From: Suren Baghdasaryan <surenb@google.com>
To: Lorenzo Stoakes <lorenzo.stoakes@oracle.com>
Cc: "Liam R. Howlett" <Liam.Howlett@oracle.com>,
linux-mm@kvack.org, Andrew Morton <akpm@linux-foundation.org>,
Vlastimil Babka <vbabka@suse.cz>,
Lorenzo Stoakes <lstoakes@gmail.com>,
Matthew Wilcox <willy@infradead.org>,
sidhartha.kumar@oracle.com,
"Paul E . McKenney" <paulmck@kernel.org>,
Bert Karwatzki <spasswolf@web.de>, Jiri Olsa <olsajiri@gmail.com>,
linux-kernel@vger.kernel.org, Kees Cook <kees@kernel.org>
Subject: Re: [PATCH v3 11/16] mm/mmap: Track start and end of munmap in vma_munmap_struct
Date: Wed, 10 Jul 2024 10:14:32 -0700 [thread overview]
Message-ID: <CAJuCfpGg7_CcfQJOSAhcdSVHJY-QTT0dz90nSC8PNgf+xp3cOQ@mail.gmail.com> (raw)
In-Reply-To: <37ea5831-2163-4086-8b2c-baff3be2e5ad@lucifer.local>
On Fri, Jul 5, 2024 at 1:27 PM Lorenzo Stoakes
<lorenzo.stoakes@oracle.com> wrote:
>
> On Thu, Jul 04, 2024 at 02:27:13PM GMT, Liam R. Howlett wrote:
> > From: "Liam R. Howlett" <Liam.Howlett@Oracle.com>
> >
> > Set the start and end address for munmap when the prev and next are
> > gathered.
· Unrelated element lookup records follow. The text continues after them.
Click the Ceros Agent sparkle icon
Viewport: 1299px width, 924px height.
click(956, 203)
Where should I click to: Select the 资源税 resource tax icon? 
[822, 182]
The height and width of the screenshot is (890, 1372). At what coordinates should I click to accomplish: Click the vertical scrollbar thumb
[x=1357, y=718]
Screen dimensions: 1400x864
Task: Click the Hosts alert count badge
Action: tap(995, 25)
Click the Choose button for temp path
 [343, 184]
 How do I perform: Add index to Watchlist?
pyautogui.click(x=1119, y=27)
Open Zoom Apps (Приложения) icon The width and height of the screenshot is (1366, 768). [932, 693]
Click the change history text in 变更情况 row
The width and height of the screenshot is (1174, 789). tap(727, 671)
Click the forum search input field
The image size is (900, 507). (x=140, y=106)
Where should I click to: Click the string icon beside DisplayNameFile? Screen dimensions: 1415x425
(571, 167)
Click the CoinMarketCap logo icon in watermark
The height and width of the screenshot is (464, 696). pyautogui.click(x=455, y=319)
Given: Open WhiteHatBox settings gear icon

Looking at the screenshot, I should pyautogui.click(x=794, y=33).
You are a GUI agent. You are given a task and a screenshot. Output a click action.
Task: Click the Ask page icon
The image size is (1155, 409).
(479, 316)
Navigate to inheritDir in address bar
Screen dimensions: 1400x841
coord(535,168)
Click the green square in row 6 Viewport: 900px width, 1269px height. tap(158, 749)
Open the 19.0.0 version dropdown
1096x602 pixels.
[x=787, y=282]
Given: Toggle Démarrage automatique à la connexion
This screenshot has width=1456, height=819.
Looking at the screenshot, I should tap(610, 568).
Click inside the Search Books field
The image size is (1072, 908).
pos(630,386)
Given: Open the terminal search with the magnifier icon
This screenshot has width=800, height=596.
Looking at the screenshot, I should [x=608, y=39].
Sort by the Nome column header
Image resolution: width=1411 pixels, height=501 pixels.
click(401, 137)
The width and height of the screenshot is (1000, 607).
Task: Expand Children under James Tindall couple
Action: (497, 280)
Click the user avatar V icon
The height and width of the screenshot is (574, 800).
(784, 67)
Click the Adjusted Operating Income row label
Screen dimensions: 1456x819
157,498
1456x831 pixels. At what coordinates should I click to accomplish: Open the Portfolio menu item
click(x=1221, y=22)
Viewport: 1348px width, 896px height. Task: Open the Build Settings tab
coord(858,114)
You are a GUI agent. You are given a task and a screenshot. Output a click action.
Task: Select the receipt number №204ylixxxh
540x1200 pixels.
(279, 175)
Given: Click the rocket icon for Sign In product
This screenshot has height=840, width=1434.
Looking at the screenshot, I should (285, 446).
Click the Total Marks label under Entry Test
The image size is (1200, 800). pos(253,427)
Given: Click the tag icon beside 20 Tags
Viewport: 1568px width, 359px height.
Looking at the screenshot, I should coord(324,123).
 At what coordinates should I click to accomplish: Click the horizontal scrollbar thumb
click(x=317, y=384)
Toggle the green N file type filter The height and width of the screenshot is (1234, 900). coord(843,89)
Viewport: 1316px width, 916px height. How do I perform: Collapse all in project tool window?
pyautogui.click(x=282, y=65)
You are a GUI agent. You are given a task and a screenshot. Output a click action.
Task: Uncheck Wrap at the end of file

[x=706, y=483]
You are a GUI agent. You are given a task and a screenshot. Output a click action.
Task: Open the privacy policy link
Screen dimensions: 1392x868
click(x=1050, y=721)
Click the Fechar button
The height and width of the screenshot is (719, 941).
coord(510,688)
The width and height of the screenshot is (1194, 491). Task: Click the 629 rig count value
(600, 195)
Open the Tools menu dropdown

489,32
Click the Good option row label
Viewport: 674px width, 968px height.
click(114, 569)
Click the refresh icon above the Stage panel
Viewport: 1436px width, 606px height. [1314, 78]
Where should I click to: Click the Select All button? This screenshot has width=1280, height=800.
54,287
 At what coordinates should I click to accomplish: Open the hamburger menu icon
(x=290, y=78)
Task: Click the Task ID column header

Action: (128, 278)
This is needed to avoid incorrect addresses being used during
> > the vms_complete_munmap_vmas() function if the prev/next vma are
> > expanded.
>
> When we spoke about this separately you mentioned that specific arches may
> be more likely to encounter this issue, perhaps worth mentioning something
> about that in the commit msg? Unless I misunderstood you.
>
> >
> > Add a new helper vms_complete_pte_clear(), which is needed later and
> > will avoid growing the argument list to unmap_region() beyond the 9 it
> > already has.
>
> My word.
>
> >
> > Signed-off-by: Liam R. Howlett <Liam.Howlett@Oracle.com>
> > ---
> > mm/internal.h | 2 ++
> > mm/mmap.c | 34 +++++++++++++++++++++++++++-------
> > 2 files changed, 29 insertions(+), 7 deletions(-)
> >
> > diff --git a/mm/internal.h b/mm/internal.h
> > index 8cbbbe7d40f3..4c9f06669cc4 100644
> > --- a/mm/internal.h
> > +++ b/mm/internal.h
> > @@ -1493,6 +1493,8 @@ struct vma_munmap_struct {
> > struct list_head *uf; /* Userfaultfd list_head */
> > unsigned long start; /* Aligned start addr */
> > unsigned long end; /* Aligned end addr */
> > + unsigned long unmap_start;
> > + unsigned long unmap_end;
> > int vma_count; /* Number of vmas that will be removed */
> > unsigned long nr_pages; /* Number of pages being removed */
> > unsigned long locked_vm; /* Number of locked pages */
> > diff --git a/mm/mmap.c b/mm/mmap.c
> > index ecf55d32e804..45443a53be76 100644
> > --- a/mm/mmap.c
> > +++ b/mm/mmap.c
> > @@ -525,6 +525,8 @@ static inline void init_vma_munmap(struct vma_munmap_struct *vms,
> > vms->vma_count = 0;
> > vms->nr_pages = vms->locked_vm = vms->nr_accounted = 0;
> > vms->exec_vm = vms->stack_vm = vms->data_vm = 0;
> > + vms->unmap_start = FIRST_USER_ADDRESS;
> > + vms->unmap_end = USER_PGTABLES_CEILING;
> > }
> >
> > /*
> > @@ -2610,6 +2612,26 @@ static inline void abort_munmap_vmas(struct ma_state *mas_detach)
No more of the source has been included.